Summertime Story #5
If you don’t know what the Eye is, chances are you are not a child, or at least not one right now. But perhaps you could become one yet again with the right conditions. With the right kind of Eye.
The Eye is the name of a favorite thicket at Boxerwood, just up from the run-off pond and down from the meadow. From the outside, it looks like another one of those mysterious Boxerwood brambly places: dark, tangly, inscrutable. But observing the Eye from the outside is not how to see it. The Eye is best apprehended from above, or from within.
Who, you ask, could ever see the Eye from above? Before drones, the answer was straightforward: great blue herons, red-tailed hawks, turkey vultures, and fighter jet pilots throttling training sorties from NAS Oceana.
The Eye started as a joke, a bit of classic Boxerwood whimsy. Its creator: the garden’s visionary (and occasional aviator), Dr. Robert Munger. Its purpose: not 100% sure, but it did involve those fighter jets. Or VMI grads buzzing Lexington. Or something like that. In any case, the Eye exists today as the Rockbridge County version of the Nazsca Lines, a message of and from little Earth to the great beyond.
The Eye would be the biggest eye on the planet if it were a living eye, maybe even as big as a whole whale. Although the horticultural design has devolved with time, you can still grasp the intent. A grove of strategically planted junipers created the overall shape and originally, the eyelashes.

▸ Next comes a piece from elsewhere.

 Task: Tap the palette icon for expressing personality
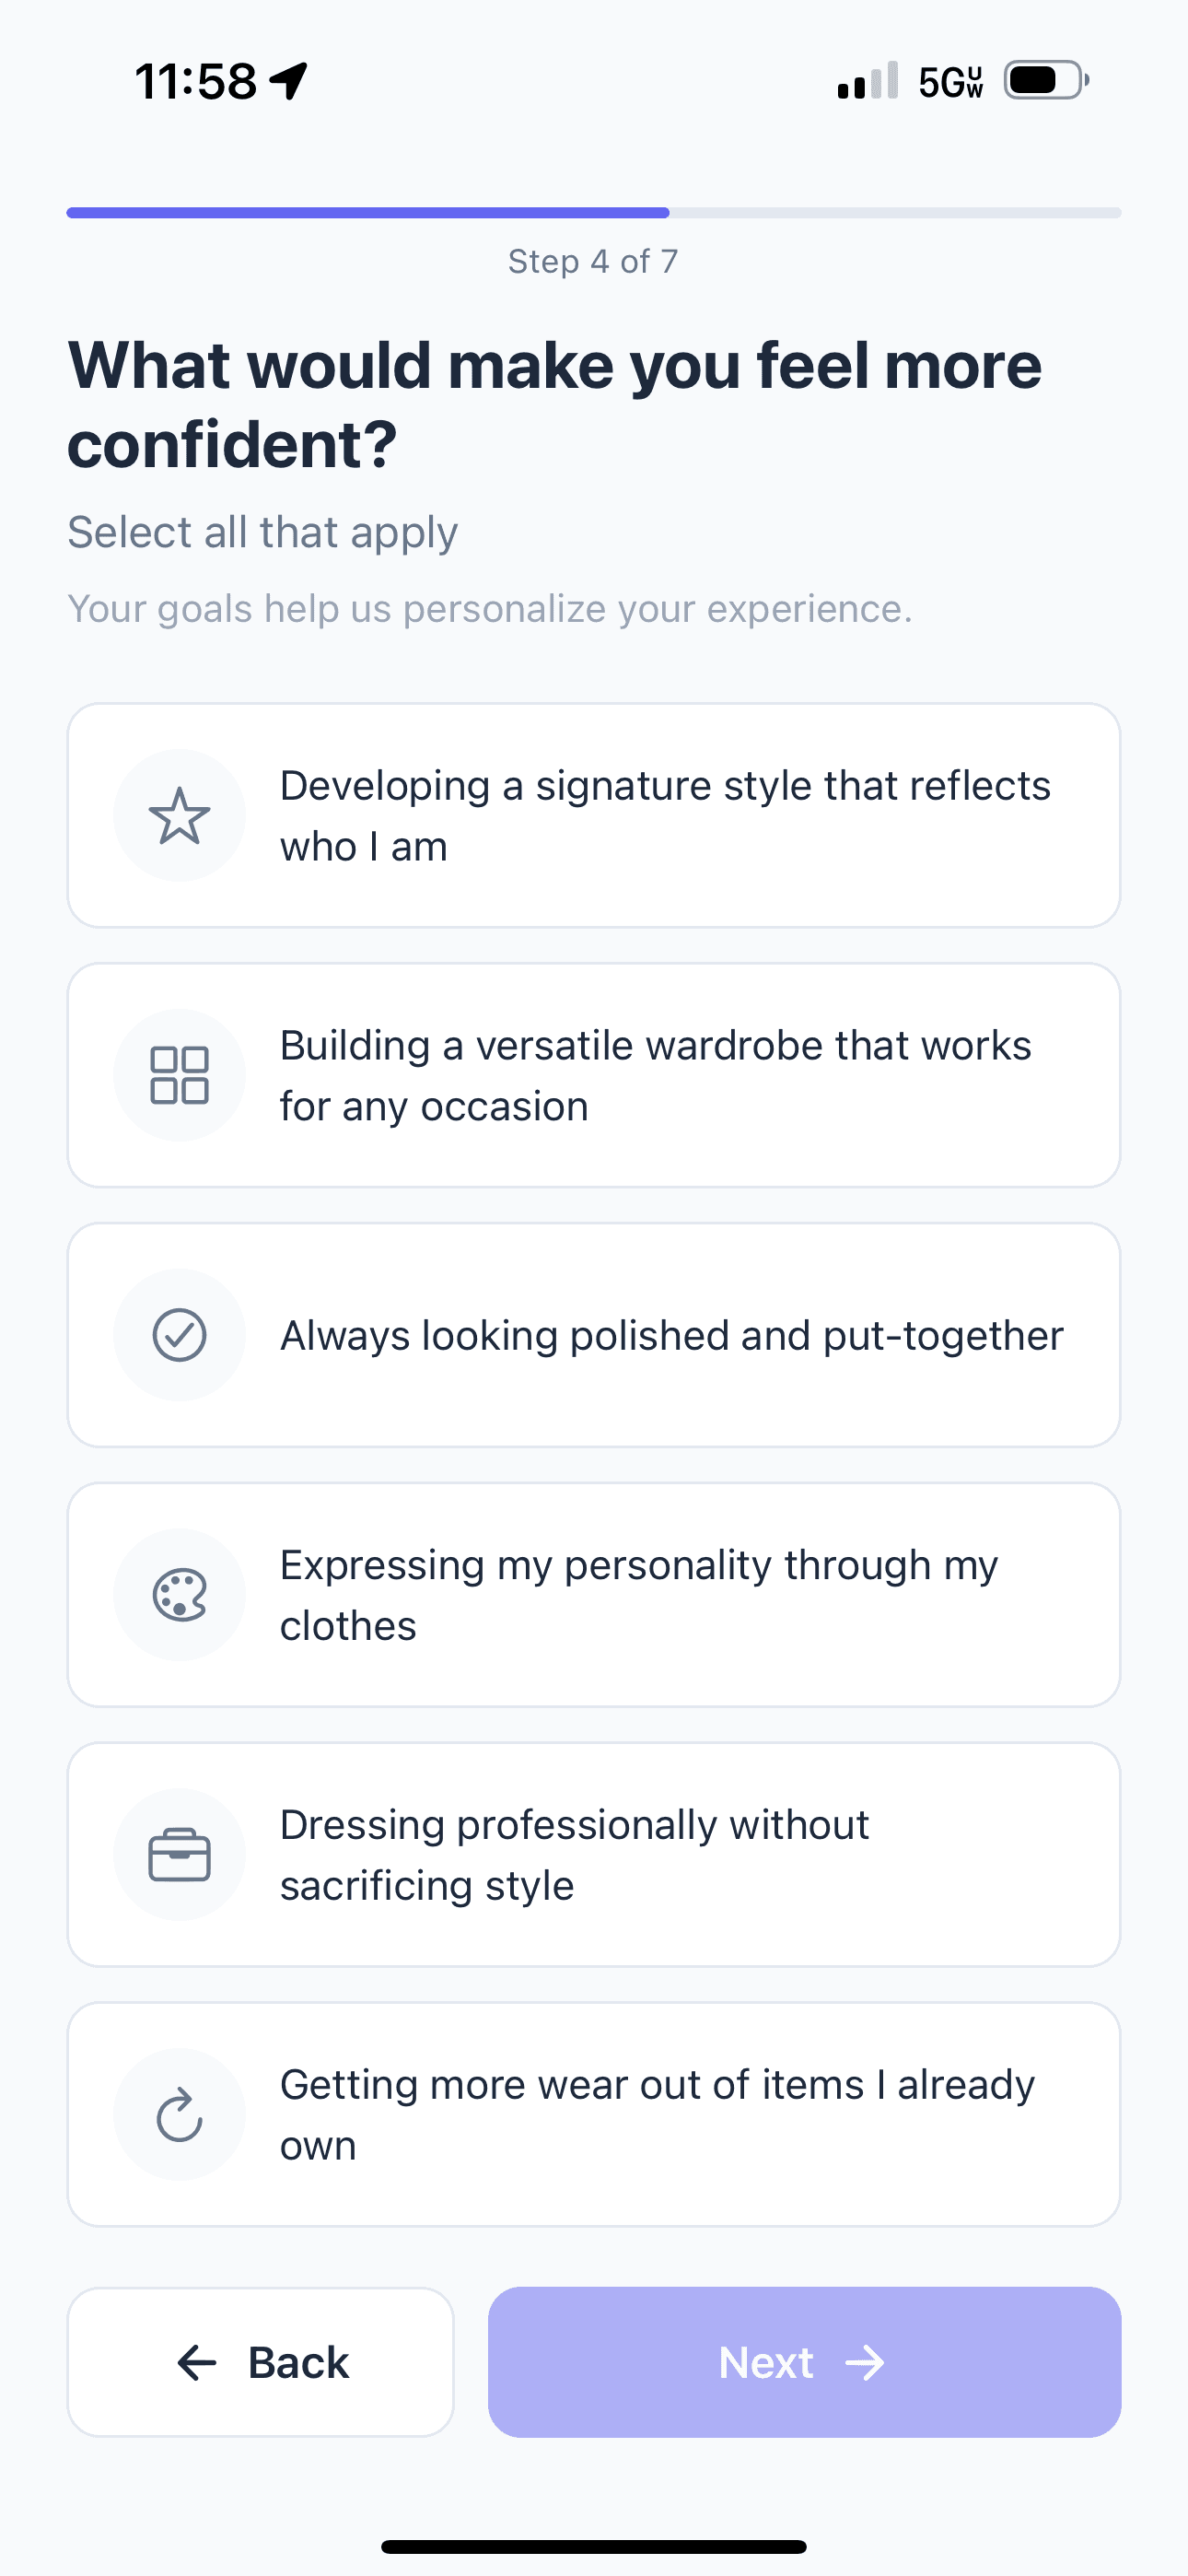179,1595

White dogwoods inside the junipers formed the eyeball. And inside that blooming sclera? A single pink-petal dogwood—the iris!– long gone. All this (save the iris) you can plainly see in an aerial photo framed in the Lodge.

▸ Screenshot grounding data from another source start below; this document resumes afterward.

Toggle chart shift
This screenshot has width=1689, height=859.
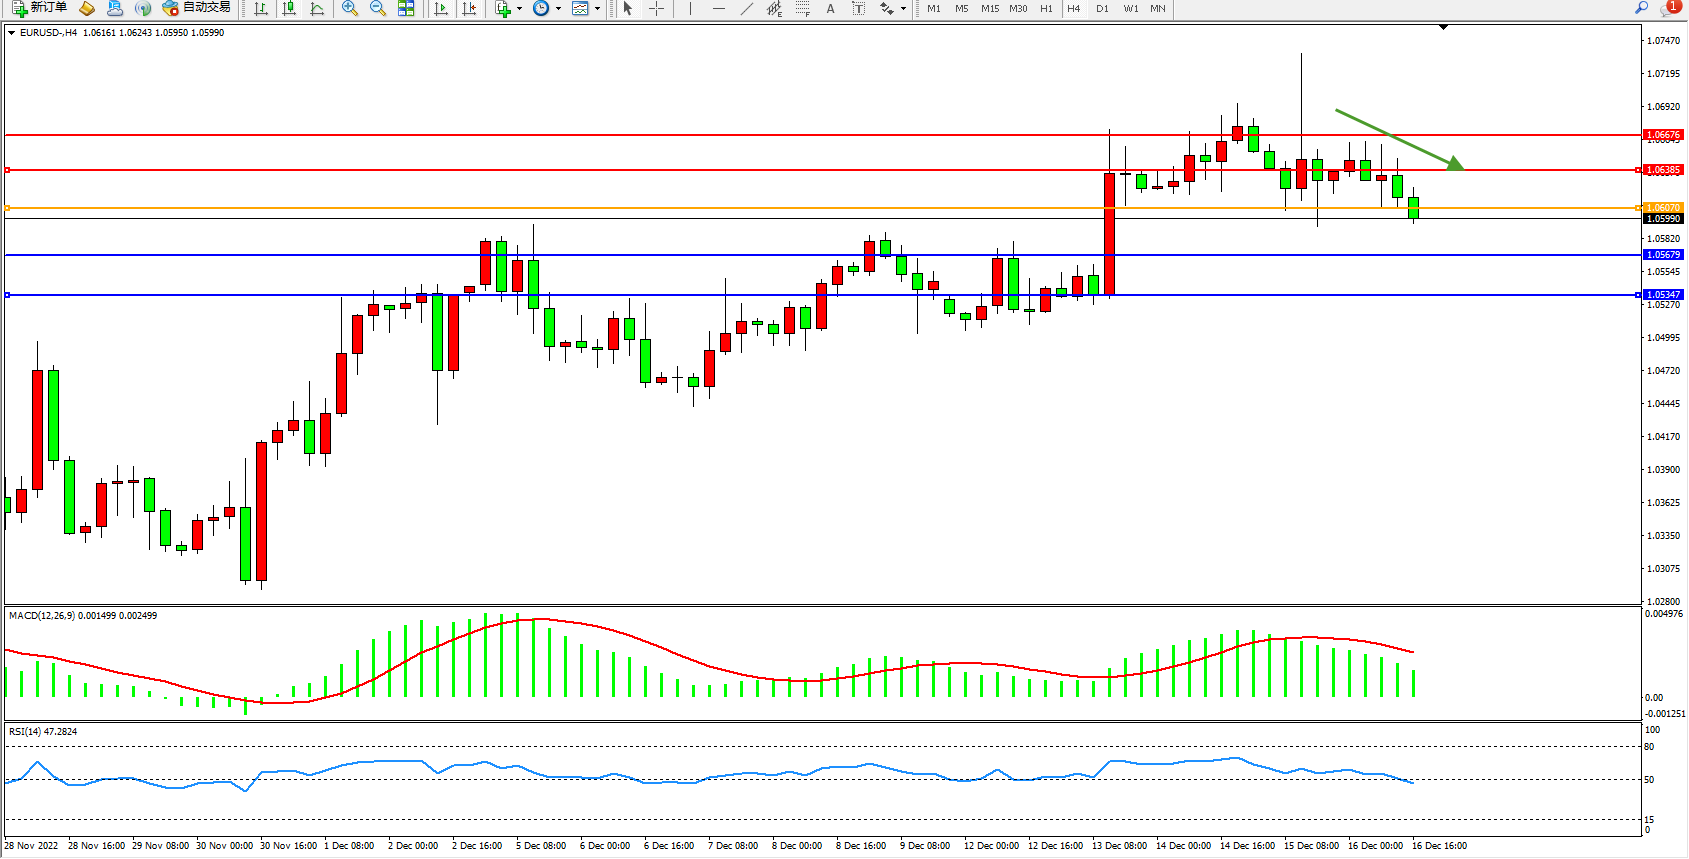tap(469, 8)
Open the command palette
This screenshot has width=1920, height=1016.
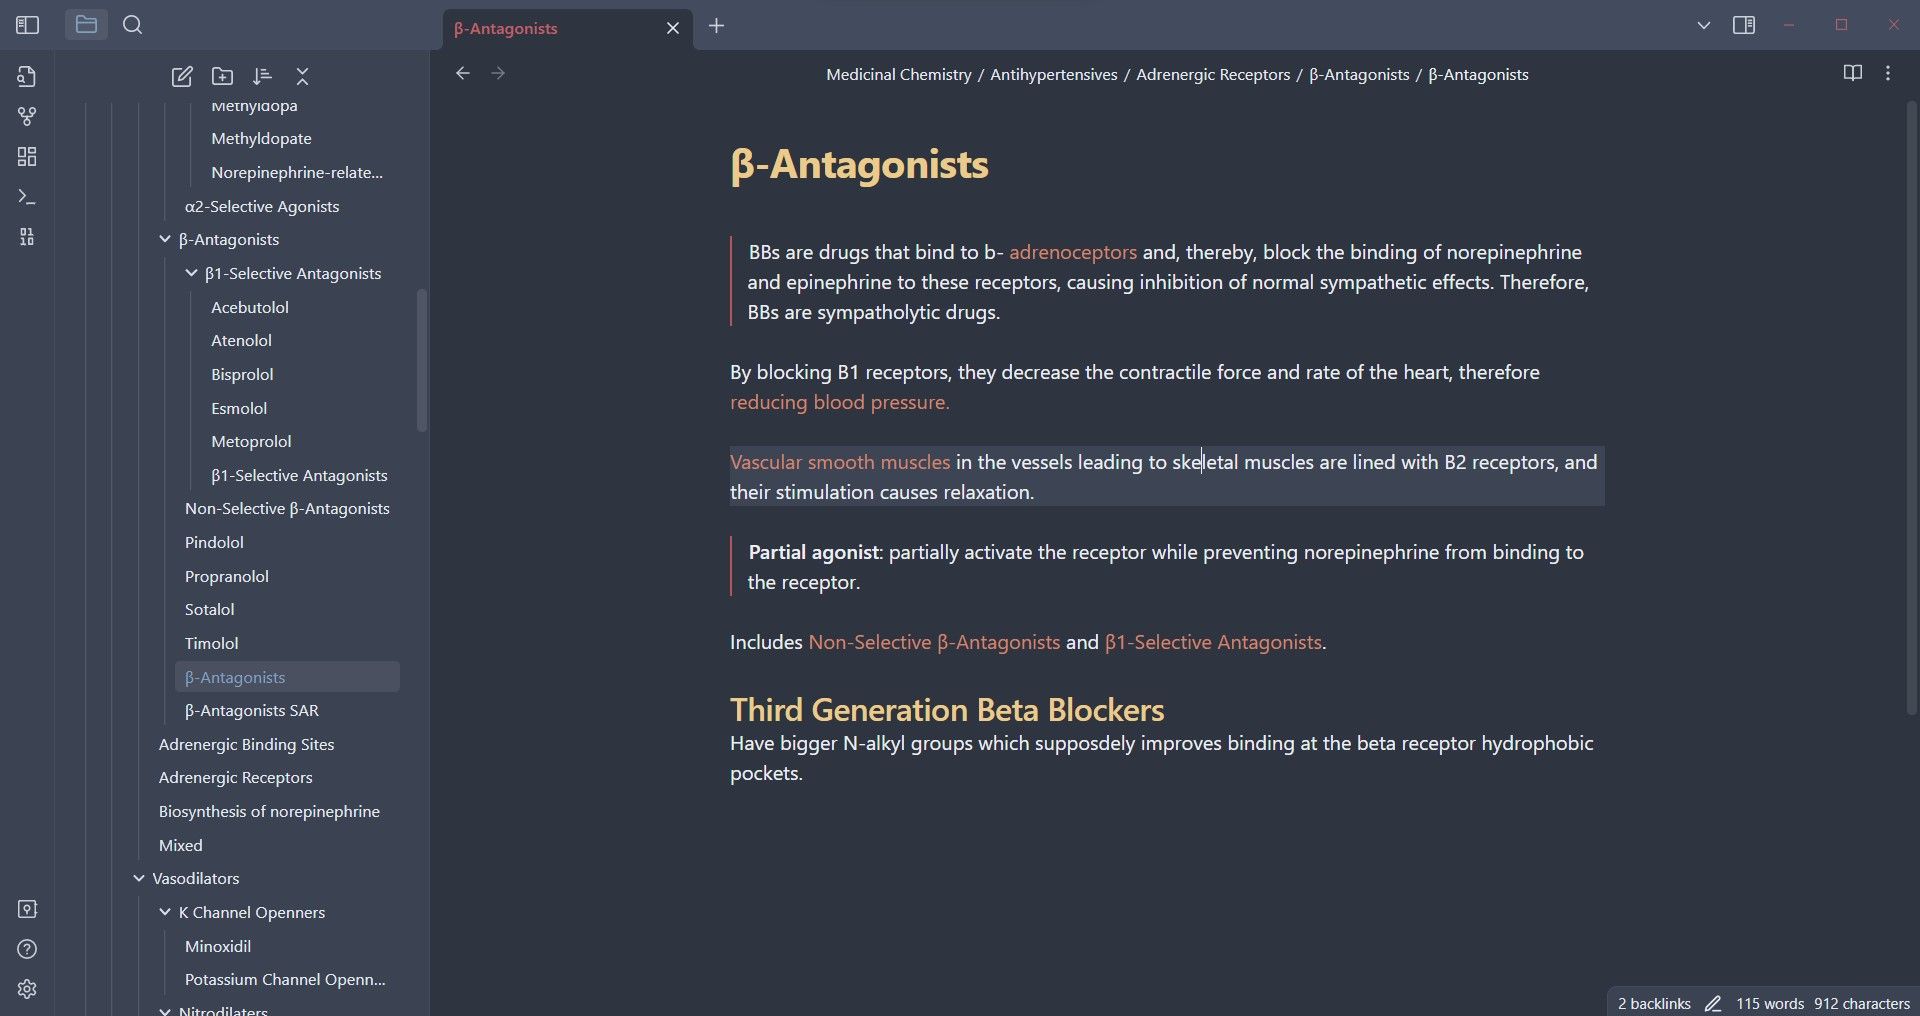click(x=27, y=197)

Over the decades, hundreds and hundreds of children have played in Boxerwood’s Eye. The reasons are obvious. To enter you must duck and crawl. You must hook you way over and under the jumble of junipers. Your bare hands and feet and legs and knees must touch forgotten things: knotty trunks and scratchy boughs; slick, peeling braches; rotting logs; the cool, cedar-damp earth. Hidden in the undergrove, you climb, swing, defend your lair, build treetop collectives, gather up lost souls. You and your friends play land pirates, build base camps, swap hostages, set up families, and yes–I really did overhear this once—manage the pressures of getting your MBA.
The Eye was built for pilots and red-tails, but it belongs to children. Even if they don’t all know the story of how it came to be, the kids know something better. They know that the unseeing Eye sees. Through tangles and roots and moss and peeling bark it sees and receives them. It welcomes their wildness and wonder as they play and grow. You can see this Eye too. And be seen. All you need to do is step forward, and bow low.